REQUIRED ACTION:
Everything from the line with "Try a different name? (1120, 804)" through the last line of the data below should be copied exactly, apart from the pictures.

INPUT RECORDS:
◆ ◆ ◆ ◆ ◆
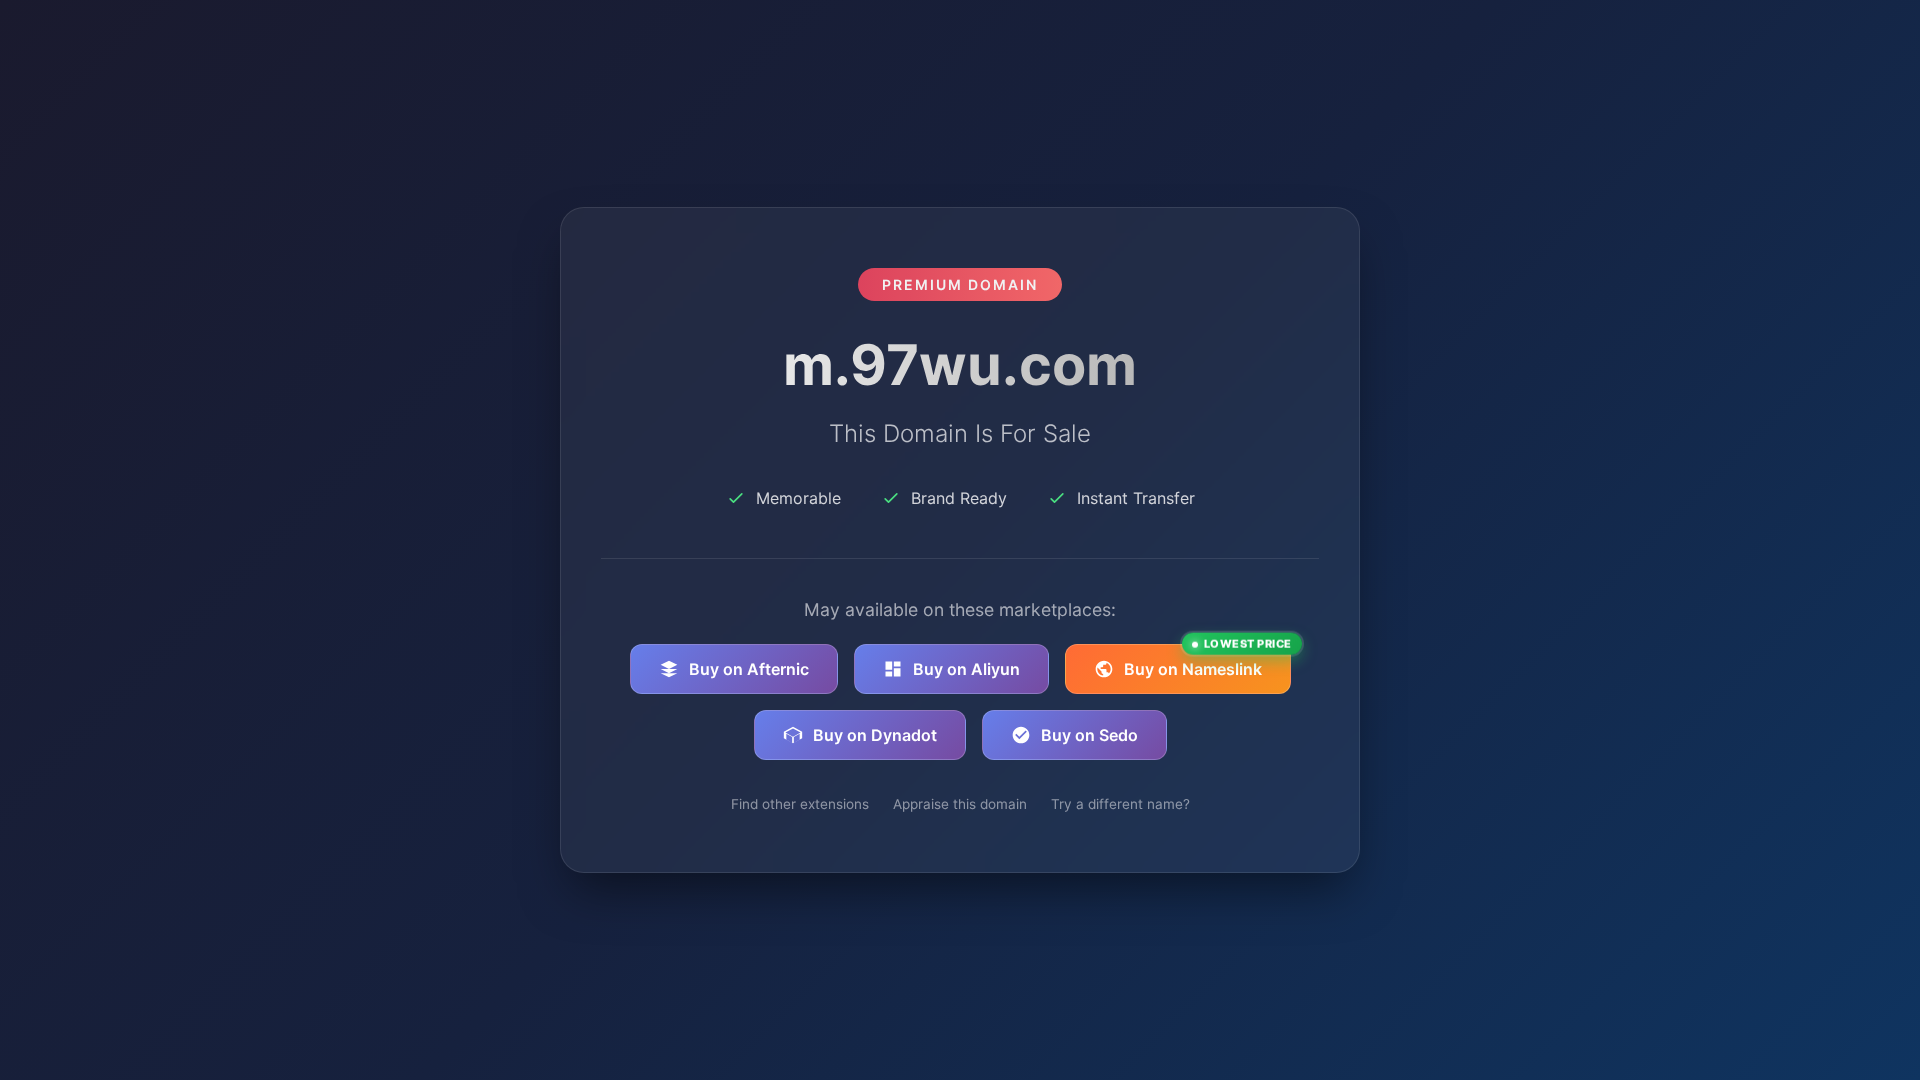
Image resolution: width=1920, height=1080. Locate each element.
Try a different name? (1120, 804)
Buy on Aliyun (966, 669)
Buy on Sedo (1089, 735)
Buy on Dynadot (875, 735)
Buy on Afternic (749, 669)
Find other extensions (800, 804)
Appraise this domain (960, 804)
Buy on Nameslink (1207, 661)
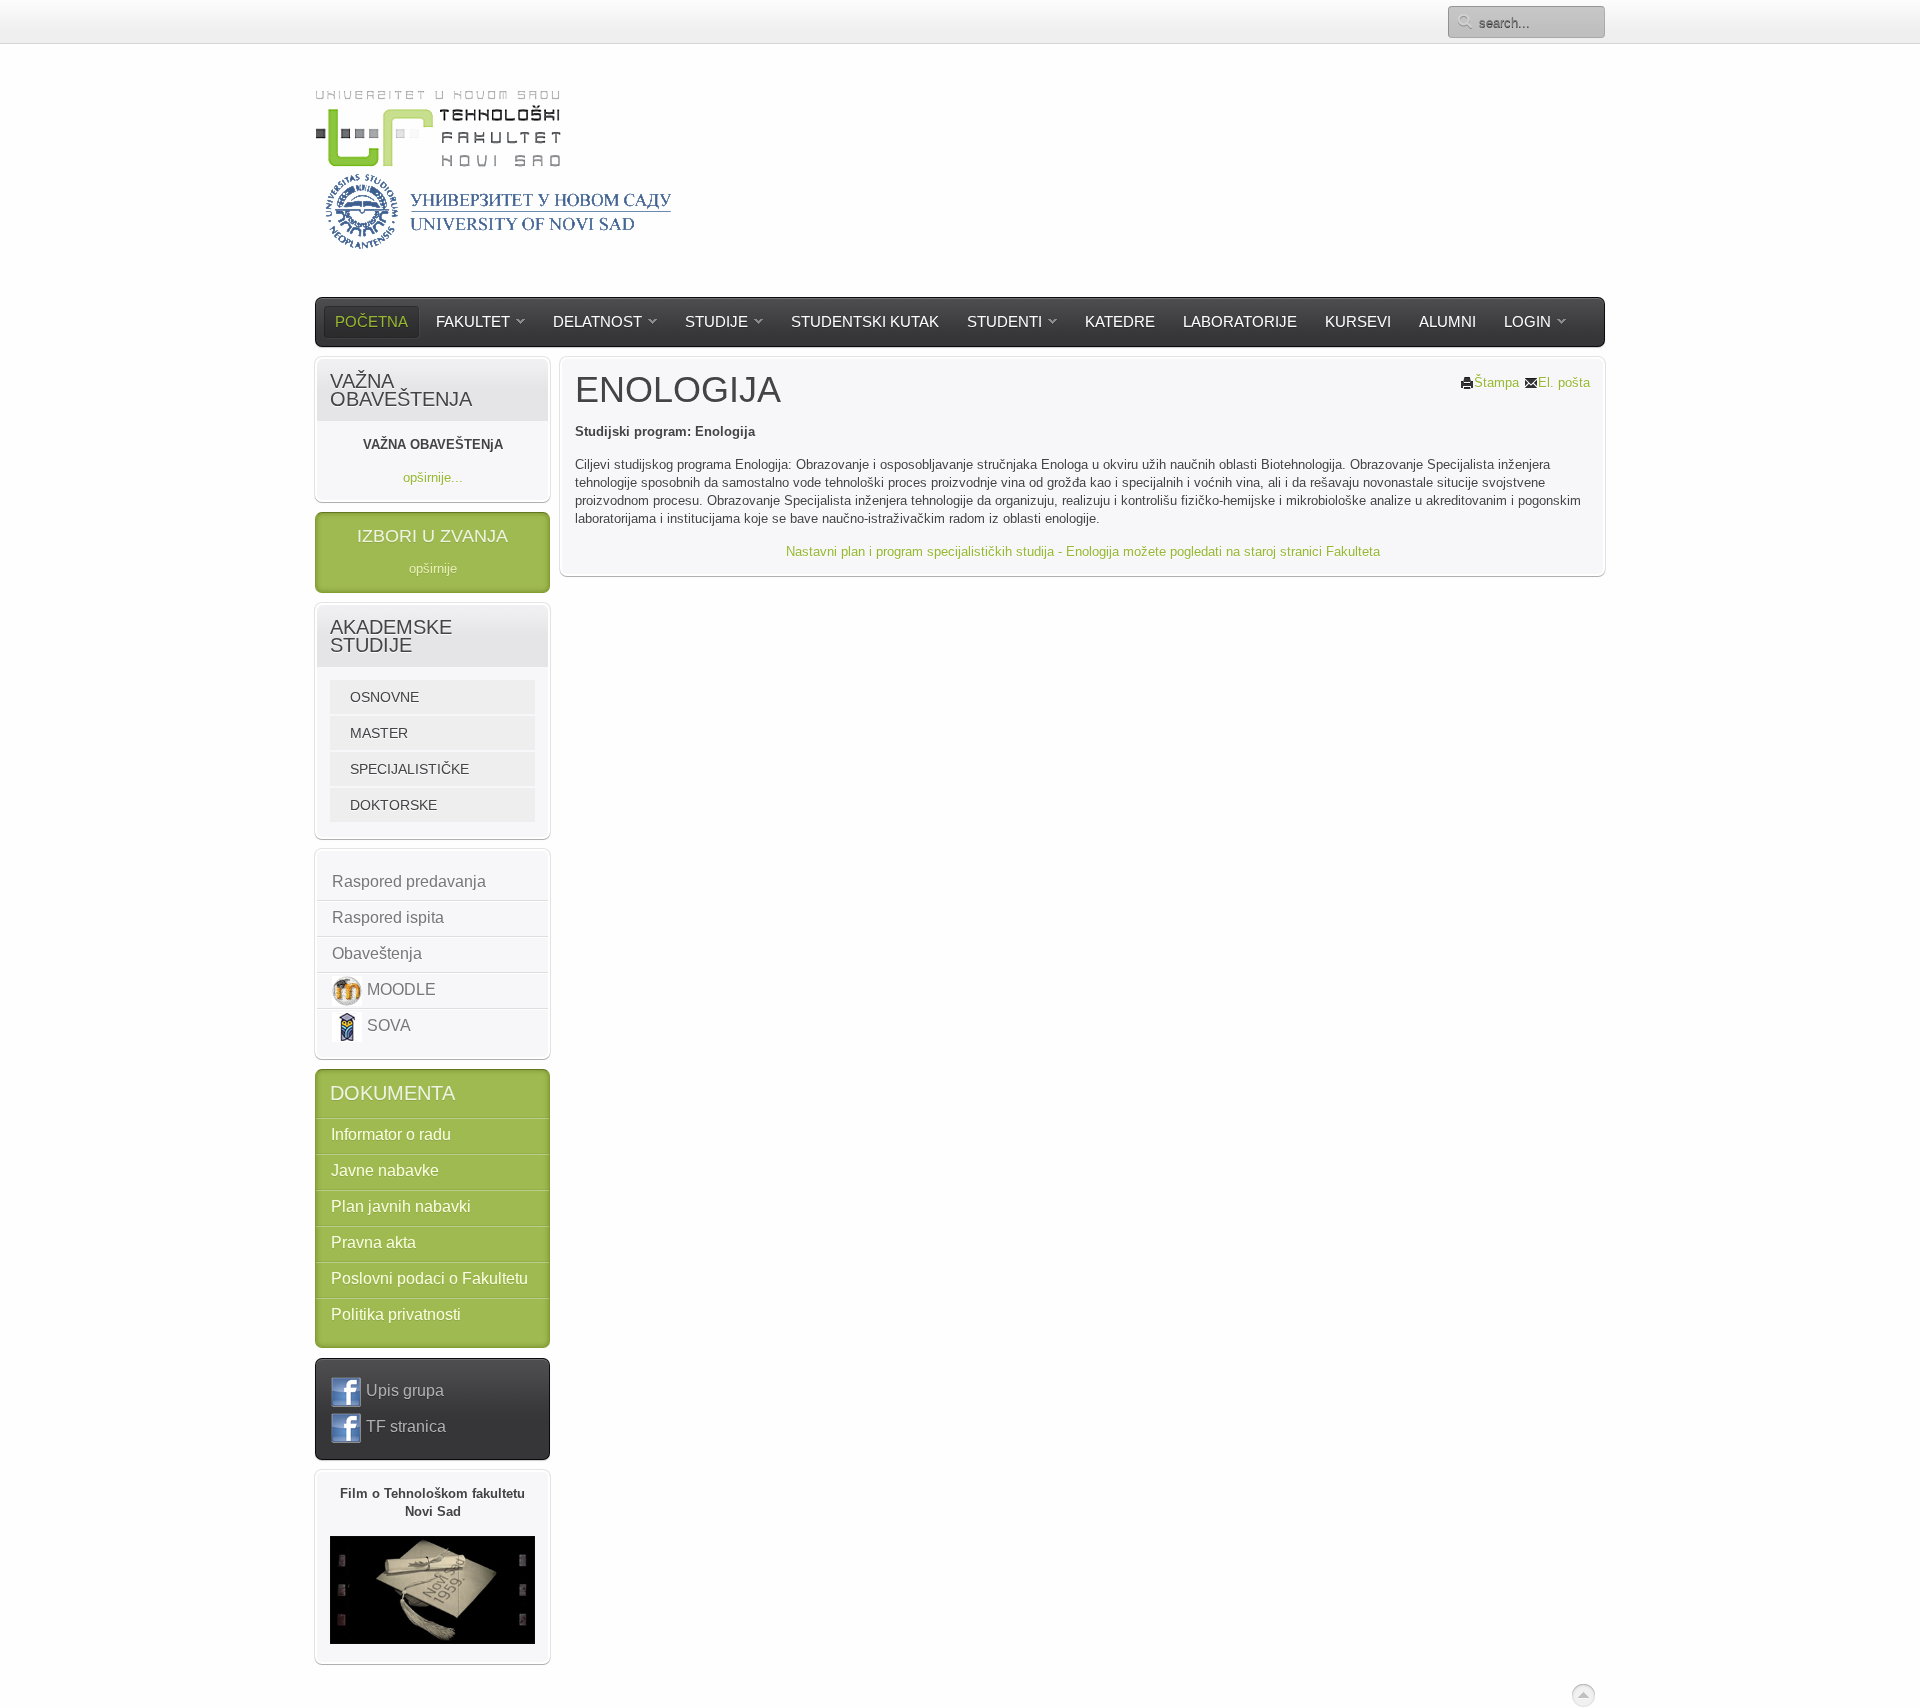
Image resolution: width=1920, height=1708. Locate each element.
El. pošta (1564, 382)
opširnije (433, 568)
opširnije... (433, 477)
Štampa (1496, 382)
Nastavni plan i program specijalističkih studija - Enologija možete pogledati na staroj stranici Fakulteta (1083, 551)
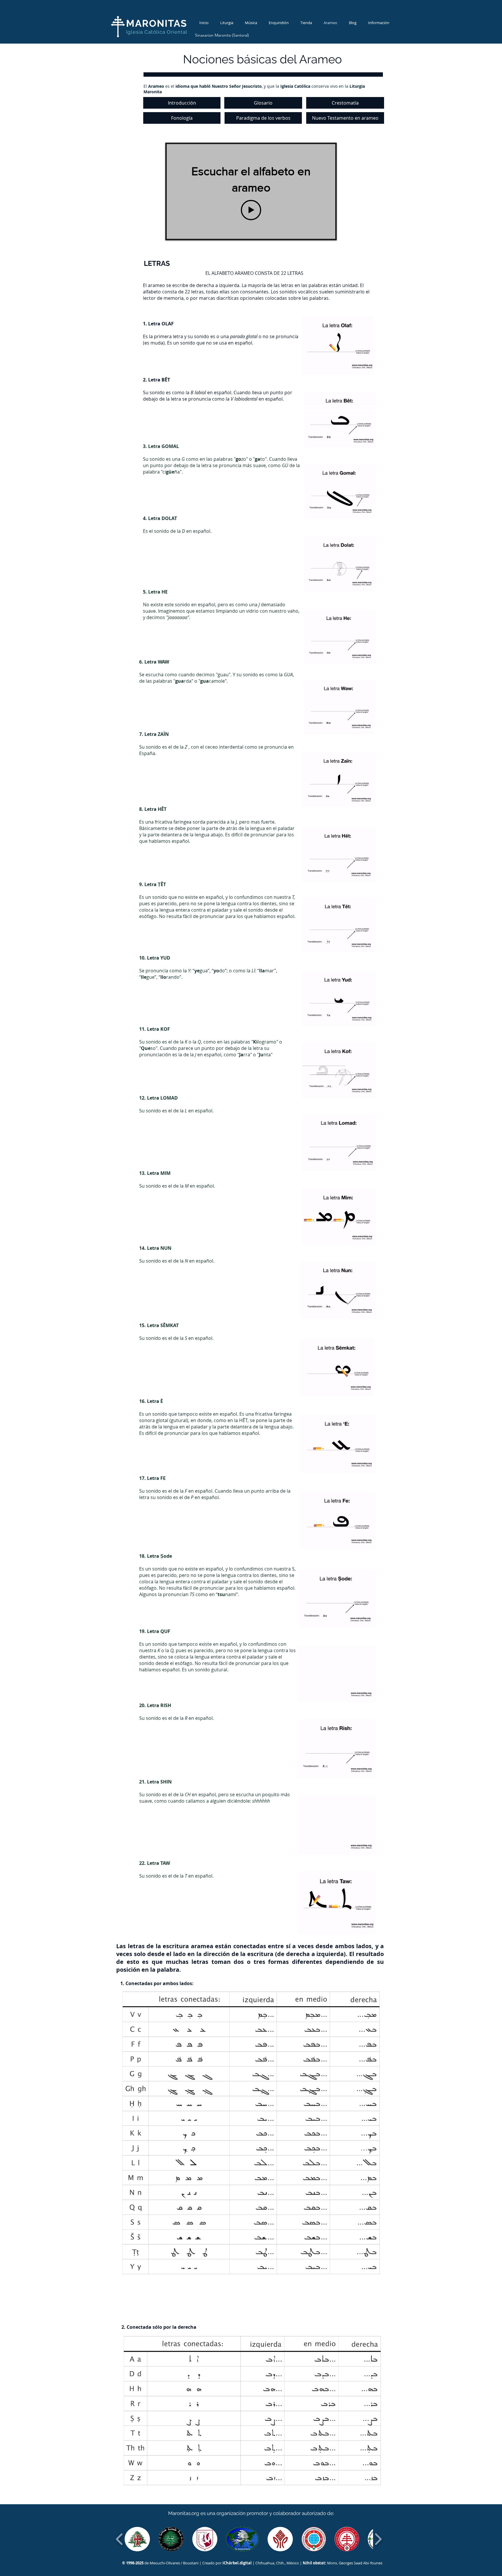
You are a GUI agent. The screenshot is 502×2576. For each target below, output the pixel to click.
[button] (137, 2539)
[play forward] (378, 2539)
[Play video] (251, 210)
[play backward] (119, 2539)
◆ ◆ ◆ ◆ ◆
YOUR RESPONSE:
Try a different name? (1120, 804)
Buy on Aliyun (966, 669)
Buy on Sedo (1089, 735)
Buy on Dynadot (875, 735)
Buy on Afternic (749, 669)
Find other extensions (800, 804)
Appraise this domain (960, 804)
Buy on Nameslink (1207, 661)
Image resolution: width=1920, height=1708. Locate each element.
El. pošta (1564, 382)
opširnije (433, 568)
opširnije... (433, 477)
Štampa (1496, 382)
Nastavni plan i program specijalističkih studija - Enologija možete pogledati na staroj stranici Fakulteta (1083, 551)
You are a GUI agent. The screenshot is 502×2576. For each target below, output the pixel to click.
[button] (137, 2539)
[play forward] (378, 2539)
[Play video] (251, 210)
[play backward] (119, 2539)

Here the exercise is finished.